Des larmes me brouillent la vue.

— Les garous, ils approchent, me prévient Nina en attrapant mon bras.

Pendant toute la confrontation, elle est restée avec Jules, blottie contre lui.

J’essuie subrepticement mes yeux d’un revers de manche.

— On ne risque rien, t’es sûr ? me demande le blondinet piqueur de copine.

— J’en suis sûr, je mens en soupirant et en me disant qu’il serait bon de revoir mes techniques d’approche avec les filles.

Nacelnik a retrouvé une apparence plus humaine, comme ses acolytes qui lui manifestent un respect accru. Ses vêtements sont tachés de sang, mais la capacité de régénération des lycans est à l’œuvre et ses blessures commencent déjà à se refermer.

Avant qu’il ait le temps de nous signifier notre arrêt de mort (parce que ce détail a échappé à la jolie Nina et à Jules le blaireau : les Normaux ne sont pas censés assister à des scènes impliquant des Anormaux !), je sors ma carte d’Agent (stagiaire) avec un A, comme Association.

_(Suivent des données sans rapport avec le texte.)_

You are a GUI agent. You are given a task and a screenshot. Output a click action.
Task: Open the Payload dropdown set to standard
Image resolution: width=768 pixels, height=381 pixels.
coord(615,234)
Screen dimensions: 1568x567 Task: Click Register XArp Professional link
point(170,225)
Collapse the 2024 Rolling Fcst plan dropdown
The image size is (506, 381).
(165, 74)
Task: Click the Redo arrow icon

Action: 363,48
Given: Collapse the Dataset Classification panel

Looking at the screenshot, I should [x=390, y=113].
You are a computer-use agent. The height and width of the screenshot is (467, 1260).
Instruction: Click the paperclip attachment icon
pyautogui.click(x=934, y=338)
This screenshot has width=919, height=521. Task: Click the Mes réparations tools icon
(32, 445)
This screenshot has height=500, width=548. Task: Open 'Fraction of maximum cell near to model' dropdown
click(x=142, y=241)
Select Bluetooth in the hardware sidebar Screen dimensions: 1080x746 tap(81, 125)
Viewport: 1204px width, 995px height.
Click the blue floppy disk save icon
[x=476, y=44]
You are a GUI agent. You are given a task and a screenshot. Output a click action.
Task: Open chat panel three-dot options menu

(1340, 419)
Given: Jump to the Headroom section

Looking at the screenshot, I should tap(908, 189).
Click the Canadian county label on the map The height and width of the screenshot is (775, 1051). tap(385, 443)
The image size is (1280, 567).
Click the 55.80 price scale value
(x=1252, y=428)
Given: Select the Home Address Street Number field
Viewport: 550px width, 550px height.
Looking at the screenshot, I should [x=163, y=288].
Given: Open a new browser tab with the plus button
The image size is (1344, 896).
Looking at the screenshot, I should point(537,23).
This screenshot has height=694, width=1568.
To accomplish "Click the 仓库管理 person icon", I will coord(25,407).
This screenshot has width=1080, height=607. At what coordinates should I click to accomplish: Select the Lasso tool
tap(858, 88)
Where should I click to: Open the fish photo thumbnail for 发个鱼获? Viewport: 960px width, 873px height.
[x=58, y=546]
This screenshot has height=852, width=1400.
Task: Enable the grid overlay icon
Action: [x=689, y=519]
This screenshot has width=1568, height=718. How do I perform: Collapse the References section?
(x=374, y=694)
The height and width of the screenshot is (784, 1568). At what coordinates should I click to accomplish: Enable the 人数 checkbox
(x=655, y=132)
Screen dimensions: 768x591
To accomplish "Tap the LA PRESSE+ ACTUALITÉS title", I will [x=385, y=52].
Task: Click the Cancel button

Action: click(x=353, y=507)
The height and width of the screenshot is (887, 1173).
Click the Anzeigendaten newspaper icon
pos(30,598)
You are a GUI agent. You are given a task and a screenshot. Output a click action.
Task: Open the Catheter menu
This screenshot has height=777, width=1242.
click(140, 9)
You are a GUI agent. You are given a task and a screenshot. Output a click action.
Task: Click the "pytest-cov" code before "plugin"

— Ça baigne, les gars, je les rassure. L’Association n’interfère jamais dans la vie privée des Anormaux. Les lycans marquent un temps d’arrêt, interloqués.

— Vous êtes tous les trois des Agents ? demande Nacelnik d’un ton suspicieux qui incite Jules et Nina à exhiber leur carte sans attendre.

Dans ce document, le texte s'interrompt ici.